The Department of Justice (DOJ) has already reviewed the documents seized from Mar-a-Lago in the Federal Bureau of Investigation’s (FBI) raid earlier this month.
In a response filed on August 29 in response to President Donald Trump’s request to have a special master appointed to oversee the government review of items taken, the DOJ explained that “before the Court issued its Preliminary Order … [a team] completed its review of those materials.”
These reviewed documents include items that “potentially contain attorney-client privileged information.” The department is also conducting a “classification review” of the other materials alongside the Officer of the Director of National Intelligence.
This information from the DOJ came after District Judge Aileen Cannon ordered the government to respond to certain appeals in Trump’s motion and provide additional information concerning the status of the confiscated materials.
She further scheduled a hearing for the motion to appoint a special master on September 1 at 1 p.m. eastern time. Similarly, Cannon ordered the DOJ to submit under seal a “more detailed Receipt for Property specifying all property seized,” which has been done.

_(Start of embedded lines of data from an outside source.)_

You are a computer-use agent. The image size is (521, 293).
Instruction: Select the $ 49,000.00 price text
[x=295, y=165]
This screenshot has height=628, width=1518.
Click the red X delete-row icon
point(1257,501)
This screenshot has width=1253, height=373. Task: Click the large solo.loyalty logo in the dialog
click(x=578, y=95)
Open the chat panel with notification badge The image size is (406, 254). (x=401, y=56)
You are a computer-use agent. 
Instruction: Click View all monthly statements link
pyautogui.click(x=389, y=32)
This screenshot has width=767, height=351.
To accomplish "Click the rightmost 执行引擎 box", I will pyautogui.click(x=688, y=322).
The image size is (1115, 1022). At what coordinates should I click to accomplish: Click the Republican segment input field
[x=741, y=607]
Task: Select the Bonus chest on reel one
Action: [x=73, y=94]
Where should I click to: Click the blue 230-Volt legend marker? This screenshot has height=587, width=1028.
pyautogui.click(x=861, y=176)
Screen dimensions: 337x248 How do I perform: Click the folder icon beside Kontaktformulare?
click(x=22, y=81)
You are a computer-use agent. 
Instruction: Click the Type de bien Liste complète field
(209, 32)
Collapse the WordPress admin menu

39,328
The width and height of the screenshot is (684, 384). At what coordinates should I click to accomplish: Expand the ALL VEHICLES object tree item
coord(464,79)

The original property receipt, released in conjunction with the warrant, contained almost exclusively undetailed item names such as “Binder of Photos” and “Handwritten note,” as reported by The Dallas Express.
The former president had previously moved to have a third-party special master appointed to oversee the process to help promote fairness and transparency in the proceedings. Additionally, Trump’s legal team requested a more detailed property receipt than what was initially provided, as previously reported by The Dallas Express.
This admission could render Trump’s request for a special master moot as the documents have already been reviewed, or it could more acutely illustrate the necessity of such a step. Before the DOJ’s response, Judge Cannon signaled her “preliminary intent to appoint a special master in this case.”
Since the raid on August 8, public confidence in the FBI and DOJ has cratered significantly, as reported by The Dallas Express.
A study conducted by the Trafalgar Group and the Convention of States Action suggested that nearly 48% of independents believed that “the Department of Justice and the FBI are too political, corrupt, and not to be trusted.”
Meanwhile, nearly 49% of American voters said they believe the DOJ and FBI “are not telling the truth about their reasons for conducting the raid on President Donald Trump’s home.”
Recently, a heavily redacted copy of the affidavit allegedly justifying the raid was released after District Judge Bruce Reinhart instructed the DOJ to do so, as previously reported in The Dallas Express.